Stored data
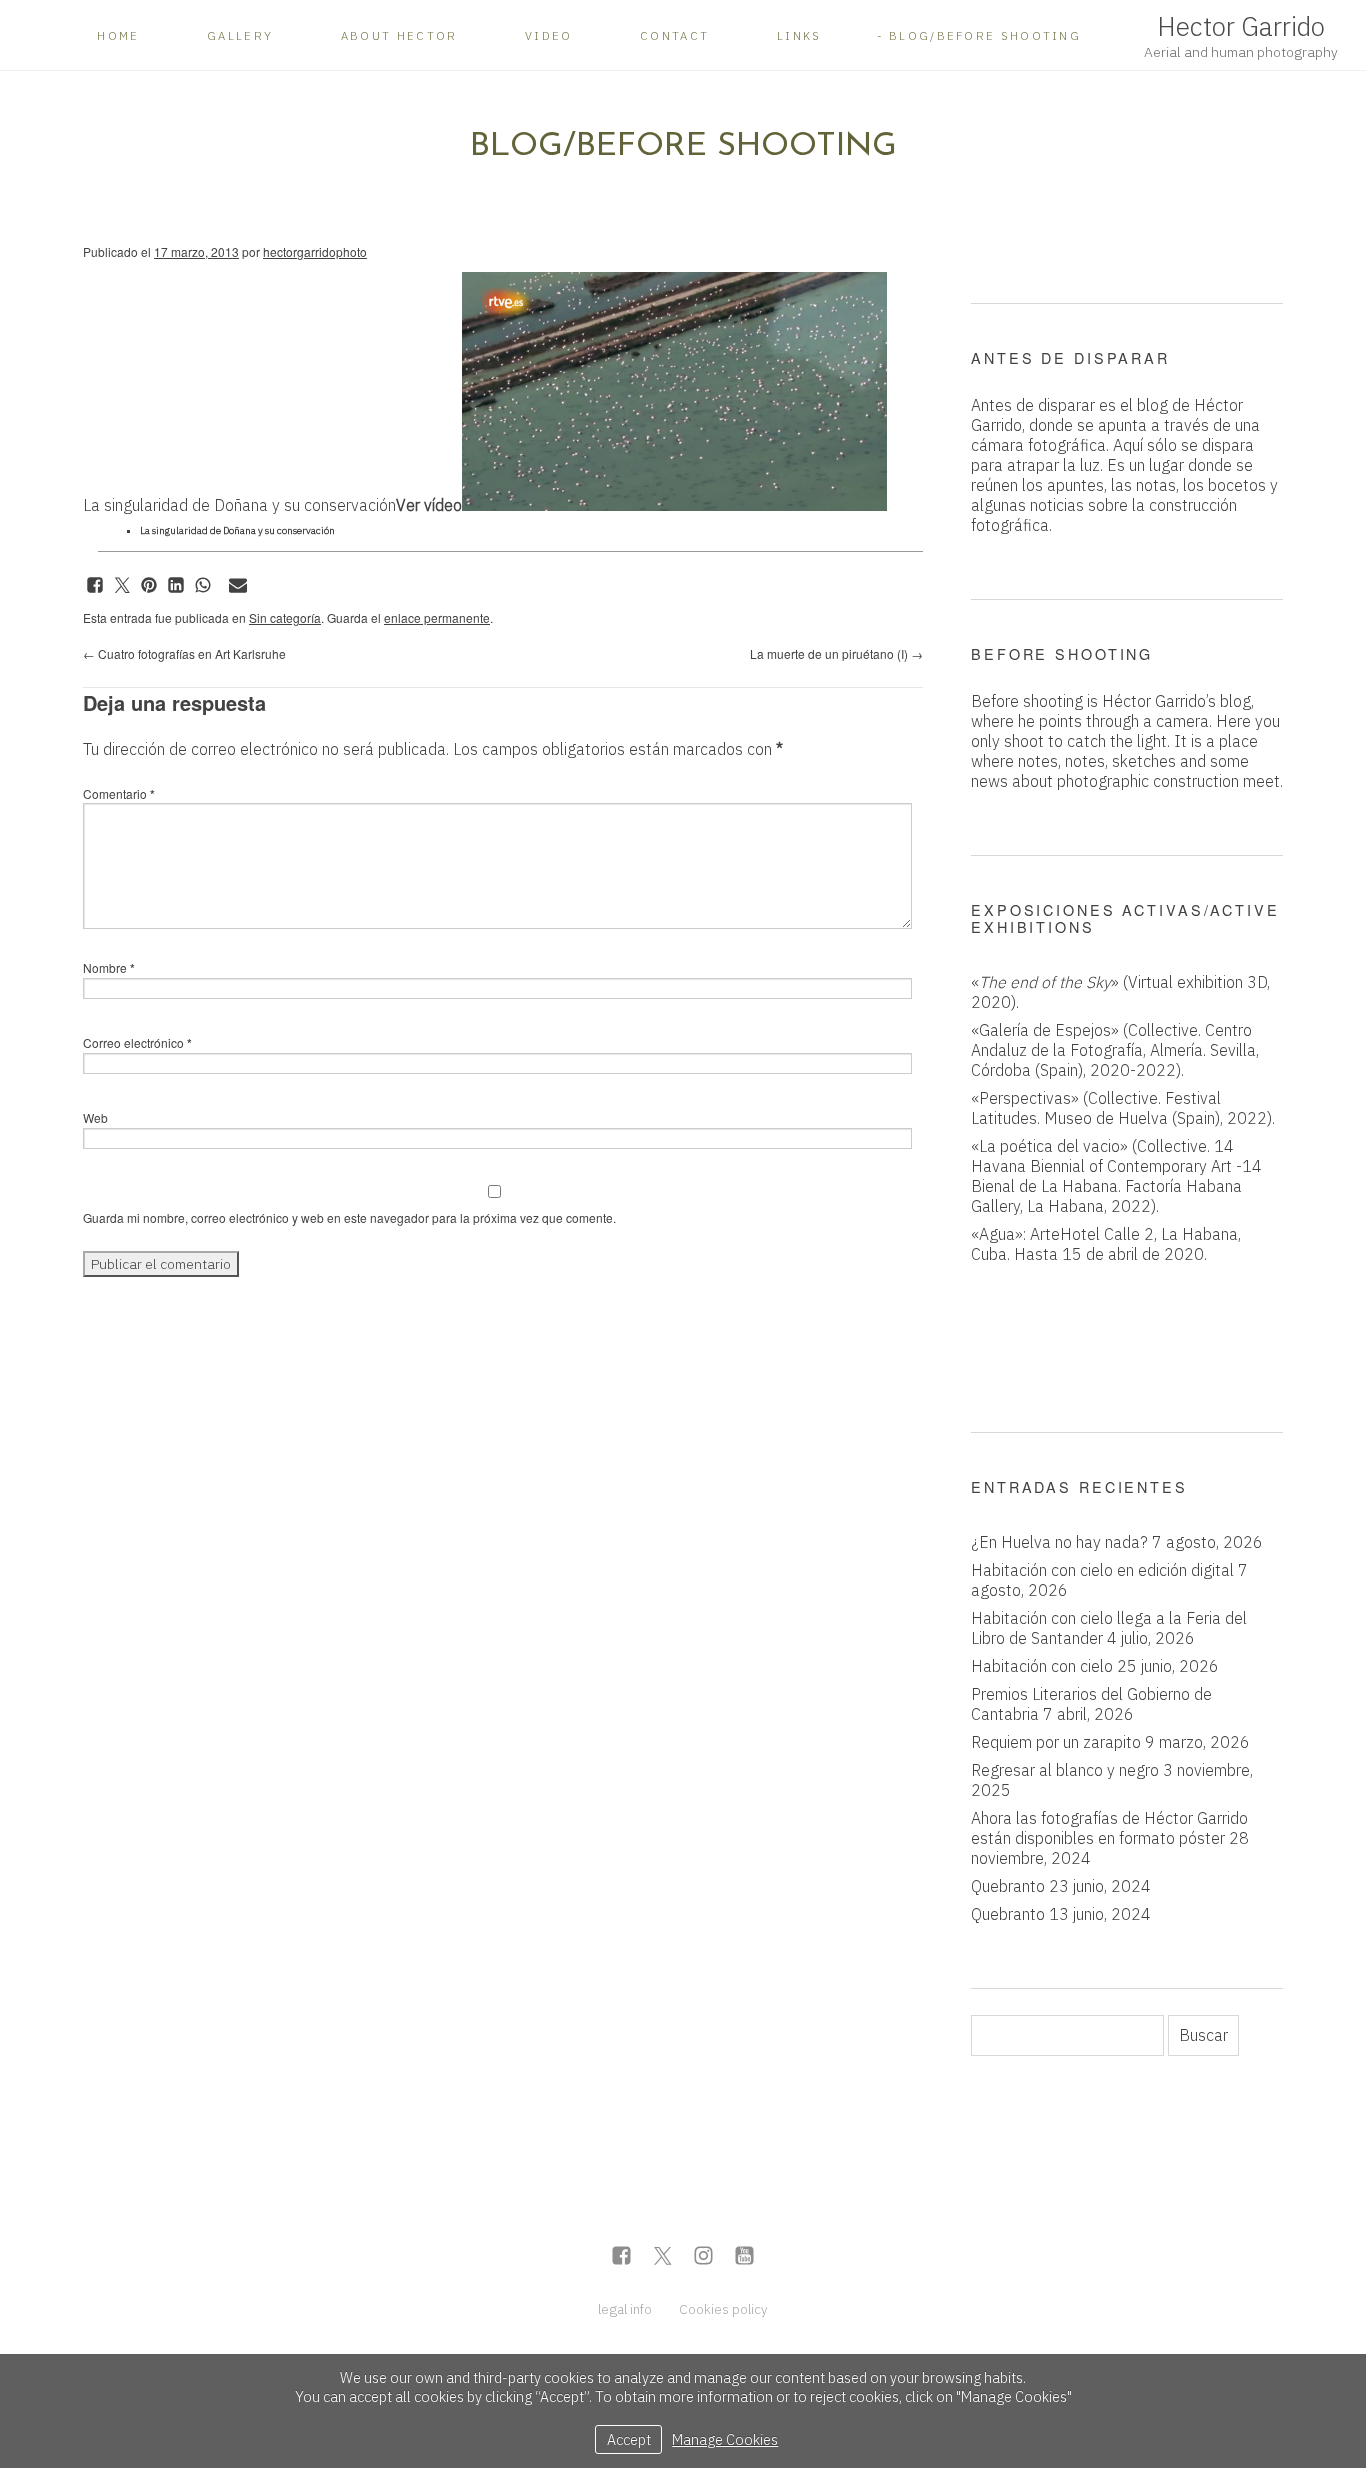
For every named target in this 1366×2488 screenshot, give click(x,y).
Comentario (119, 793)
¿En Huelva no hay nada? (1059, 1542)
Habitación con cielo (1042, 1666)
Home (118, 35)
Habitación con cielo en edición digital (1102, 1570)
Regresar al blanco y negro (1065, 1770)
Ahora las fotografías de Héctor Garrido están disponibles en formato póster (1109, 1828)
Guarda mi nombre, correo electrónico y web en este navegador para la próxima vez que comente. (349, 1217)
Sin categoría (285, 617)
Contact (674, 35)
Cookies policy (723, 2309)
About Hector (399, 35)
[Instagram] (703, 2257)
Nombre (109, 967)
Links (799, 35)
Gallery (240, 35)
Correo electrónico (137, 1042)
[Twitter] (662, 2257)
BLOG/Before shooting (985, 35)
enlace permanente (437, 617)
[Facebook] (621, 2257)
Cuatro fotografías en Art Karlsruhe (184, 653)
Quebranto (1008, 1886)
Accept (629, 2439)
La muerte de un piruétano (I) (836, 653)
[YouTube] (744, 2257)
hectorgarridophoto (315, 251)
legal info (625, 2309)
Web (95, 1117)
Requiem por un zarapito (1056, 1742)
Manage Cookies (725, 2439)
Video (549, 35)
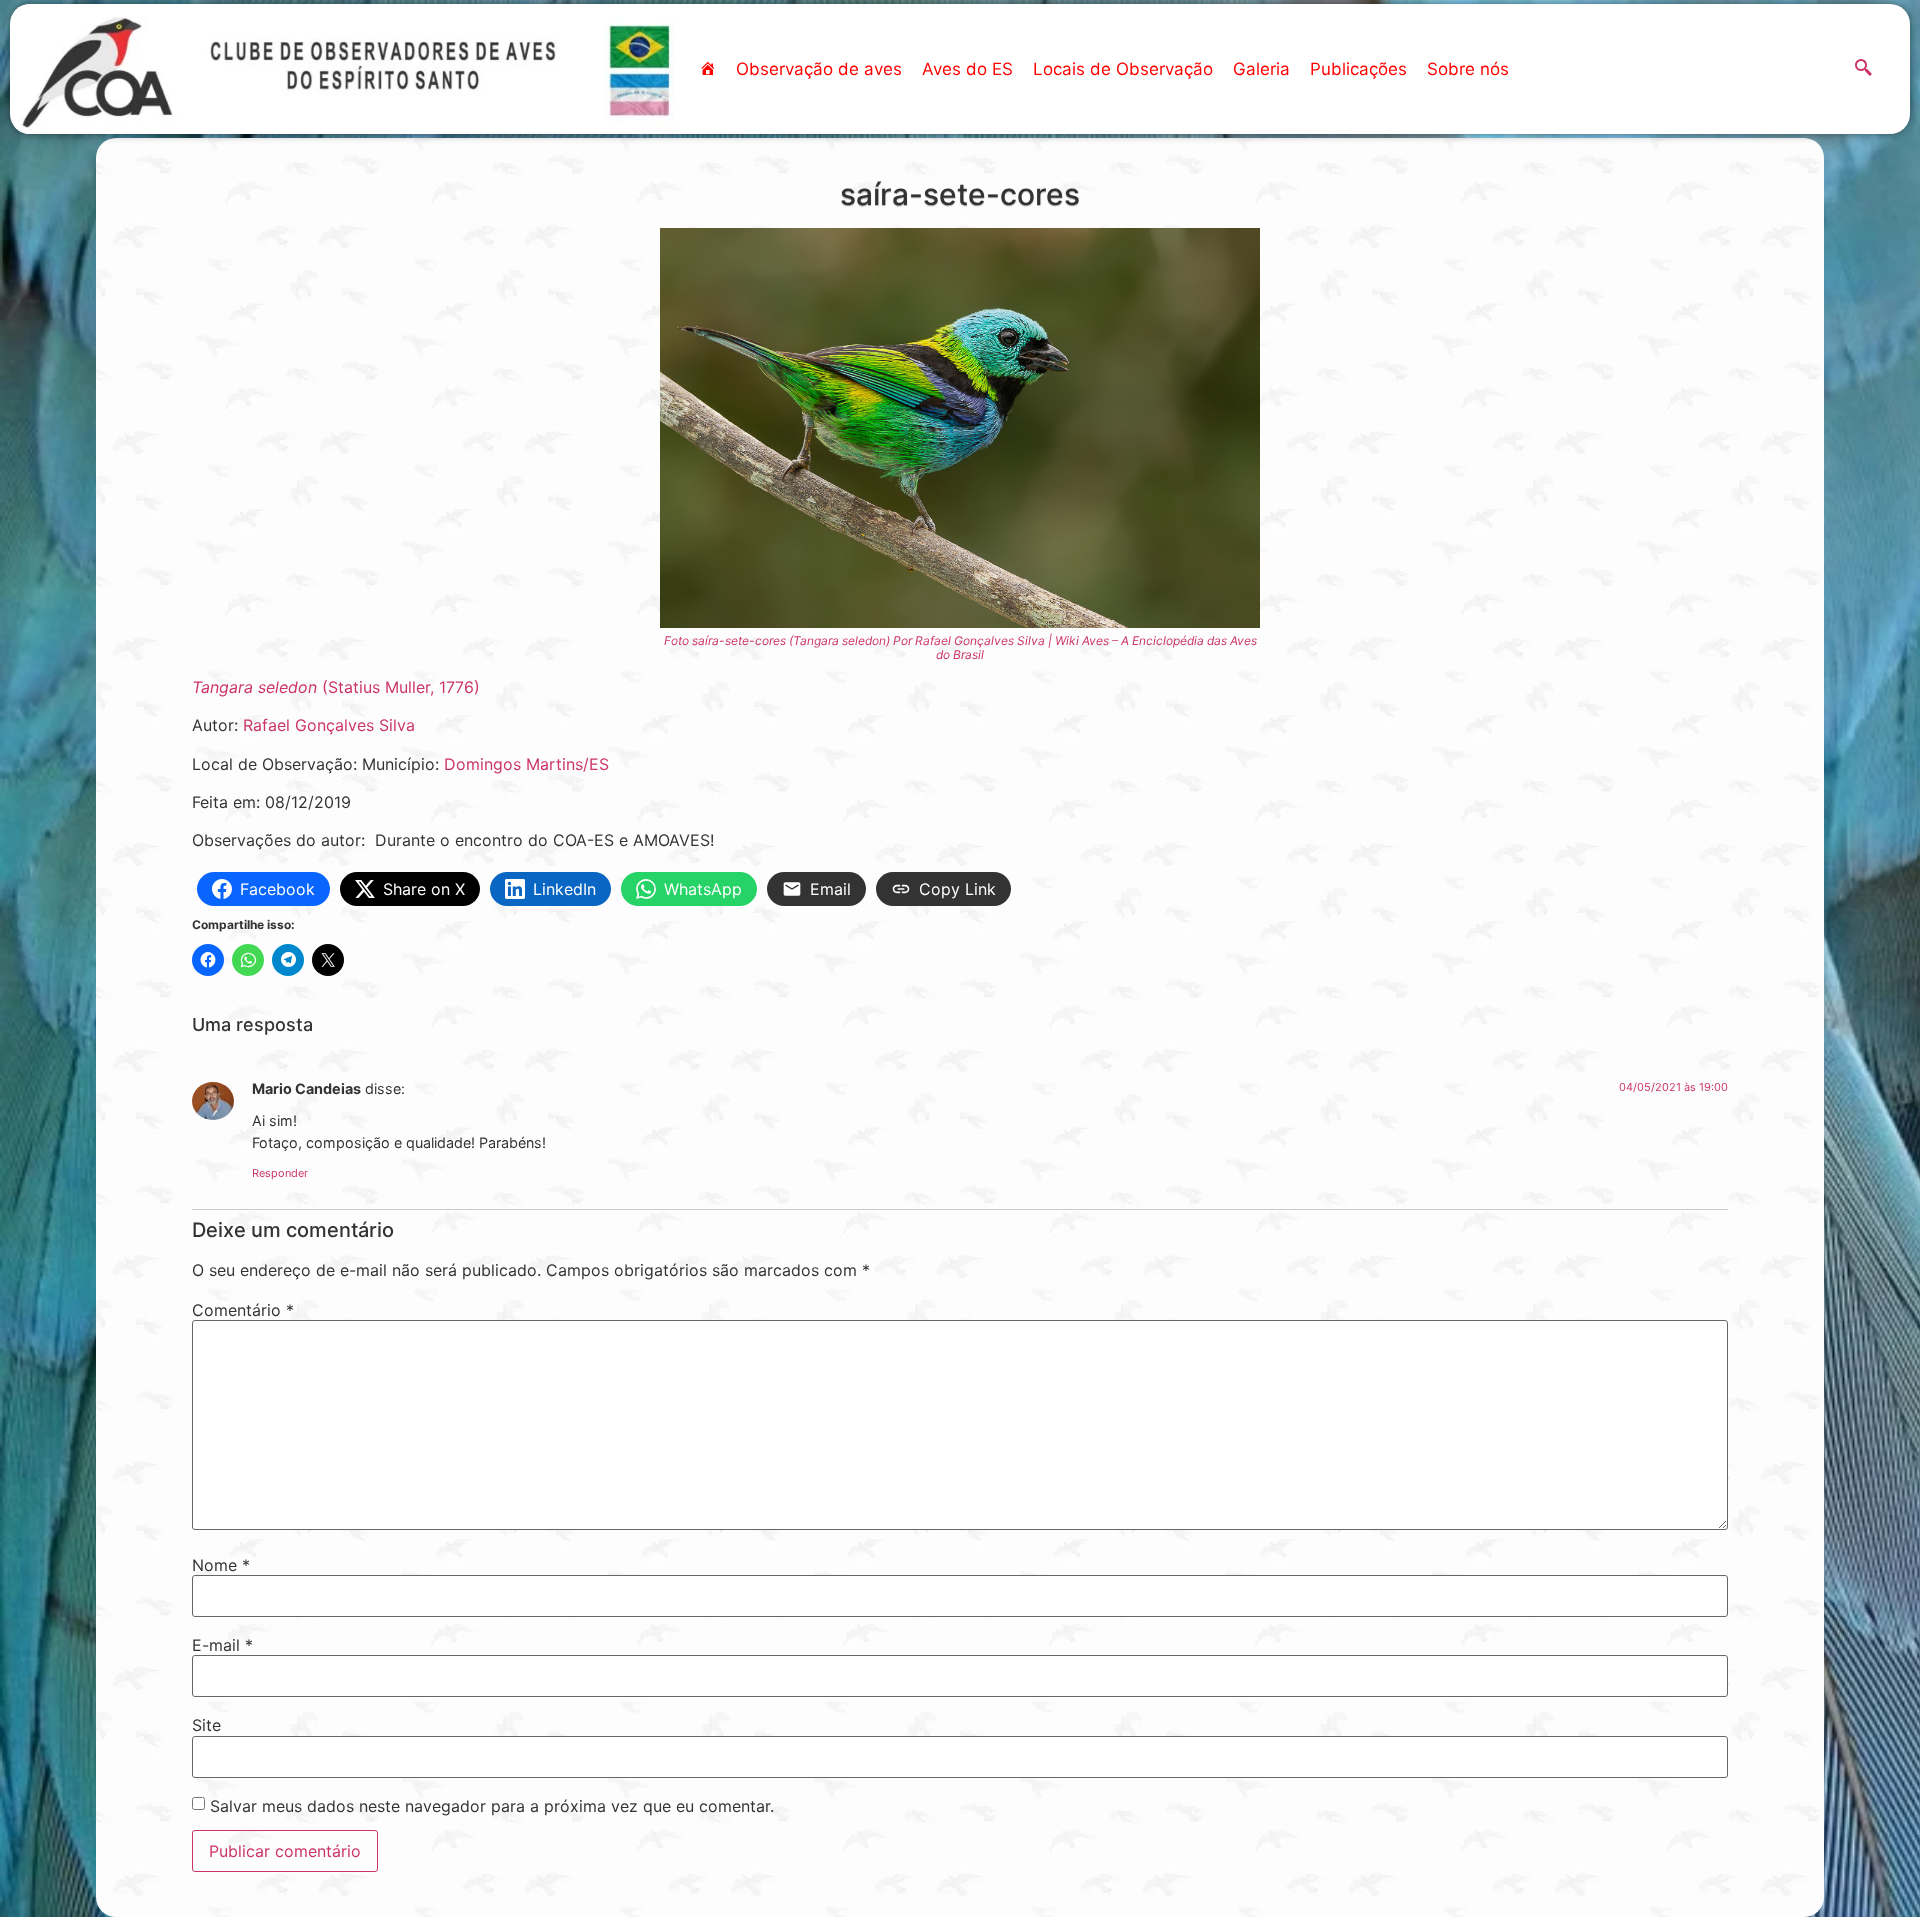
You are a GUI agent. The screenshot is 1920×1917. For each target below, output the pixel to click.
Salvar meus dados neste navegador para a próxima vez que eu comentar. (492, 1806)
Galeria (1261, 69)
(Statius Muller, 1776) (336, 687)
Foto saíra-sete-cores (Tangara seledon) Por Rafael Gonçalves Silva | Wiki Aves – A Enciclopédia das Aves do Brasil (960, 647)
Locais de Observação (1123, 69)
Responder (280, 1173)
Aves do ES (967, 69)
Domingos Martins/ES (526, 764)
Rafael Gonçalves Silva (329, 725)
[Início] (707, 69)
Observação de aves (819, 69)
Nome (221, 1565)
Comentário (243, 1310)
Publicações (1358, 69)
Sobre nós (1468, 69)
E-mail (222, 1645)
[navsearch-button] (1864, 69)
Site (206, 1725)
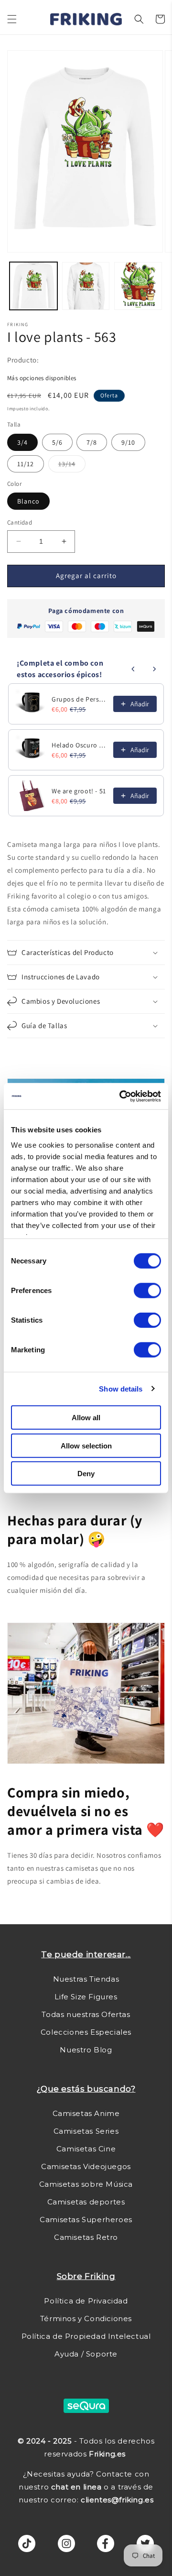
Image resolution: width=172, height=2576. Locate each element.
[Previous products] (133, 669)
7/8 (91, 442)
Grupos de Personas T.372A (80, 699)
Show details (120, 1388)
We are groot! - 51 (79, 791)
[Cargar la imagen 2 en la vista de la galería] (86, 286)
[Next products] (154, 669)
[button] (11, 19)
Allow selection (86, 1445)
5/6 (57, 442)
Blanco (28, 501)
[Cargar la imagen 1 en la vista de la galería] (33, 286)
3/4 (22, 442)
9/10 (128, 442)
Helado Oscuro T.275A (80, 745)
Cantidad (19, 522)
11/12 (25, 464)
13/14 (72, 465)
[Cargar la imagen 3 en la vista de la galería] (138, 286)
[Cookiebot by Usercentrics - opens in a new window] (121, 1096)
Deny (86, 1473)
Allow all (86, 1418)
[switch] (147, 1290)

_Try it_
Go through the entries and retype them exactly, except for the images.

_Solved exercise_
For every named target in this 1366×2488 screenshot, give click(x,y).
Comentario (119, 793)
¿En Huelva no hay nada? (1059, 1542)
Habitación con cielo (1042, 1666)
Home (118, 35)
Habitación con cielo en edición digital (1102, 1570)
Regresar al blanco y negro (1065, 1770)
Ahora las fotografías de Héctor Garrido están disponibles en formato póster (1109, 1828)
Guarda mi nombre, correo electrónico y web en este navegador para la próxima vez que comente. (349, 1217)
Sin categoría (285, 617)
Contact (674, 35)
Cookies policy (723, 2309)
About Hector (399, 35)
[Instagram] (703, 2257)
Nombre (109, 967)
Links (799, 35)
Gallery (240, 35)
Correo electrónico (137, 1042)
[Twitter] (662, 2257)
BLOG/Before shooting (985, 35)
enlace permanente (437, 617)
[Facebook] (621, 2257)
Cuatro fotografías en Art Karlsruhe (184, 653)
Quebranto (1008, 1886)
Accept (629, 2439)
La muerte de un piruétano (I) (836, 653)
[YouTube] (744, 2257)
hectorgarridophoto (315, 251)
legal info (625, 2309)
Web (95, 1117)
Requiem por un zarapito (1056, 1742)
Manage Cookies (725, 2439)
Video (549, 35)
You are a GUI agent. The screenshot is 1920×1917. For each target below, output the pixel to click.
Salvar meus dados neste navegador para a próxima vez que eu comentar. (492, 1806)
Galeria (1261, 69)
(Statius Muller, 1776) (336, 687)
Foto saíra-sete-cores (Tangara seledon) Por Rafael Gonçalves Silva | Wiki Aves – A Enciclopédia das Aves do Brasil (960, 647)
Locais de Observação (1123, 69)
Responder (280, 1173)
Aves do ES (967, 69)
Domingos Martins/ES (526, 764)
Rafael Gonçalves Silva (329, 725)
[Início] (707, 69)
Observação de aves (819, 69)
Nome (221, 1565)
Comentário (243, 1310)
Publicações (1358, 69)
Sobre nós (1468, 69)
E-mail (222, 1645)
[navsearch-button] (1864, 69)
Site (206, 1725)
Image resolution: width=172, height=2576. Locate each element.
[Previous products] (133, 669)
7/8 (91, 442)
Grupos de Personas T.372A (80, 699)
Show details (120, 1388)
We are groot! - 51 (79, 791)
[Cargar la imagen 2 en la vista de la galería] (86, 286)
[Next products] (154, 669)
[button] (11, 19)
Allow selection (86, 1445)
5/6 (57, 442)
Blanco (28, 501)
[Cargar la imagen 1 en la vista de la galería] (33, 286)
3/4 (22, 442)
9/10 (128, 442)
Helado Oscuro T.275A (80, 745)
Cantidad (19, 522)
11/12 (25, 464)
13/14 (72, 465)
[Cargar la imagen 3 en la vista de la galería] (138, 286)
[Cookiebot by Usercentrics - opens in a new window] (121, 1096)
Deny (86, 1473)
Allow all (86, 1418)
[switch] (147, 1290)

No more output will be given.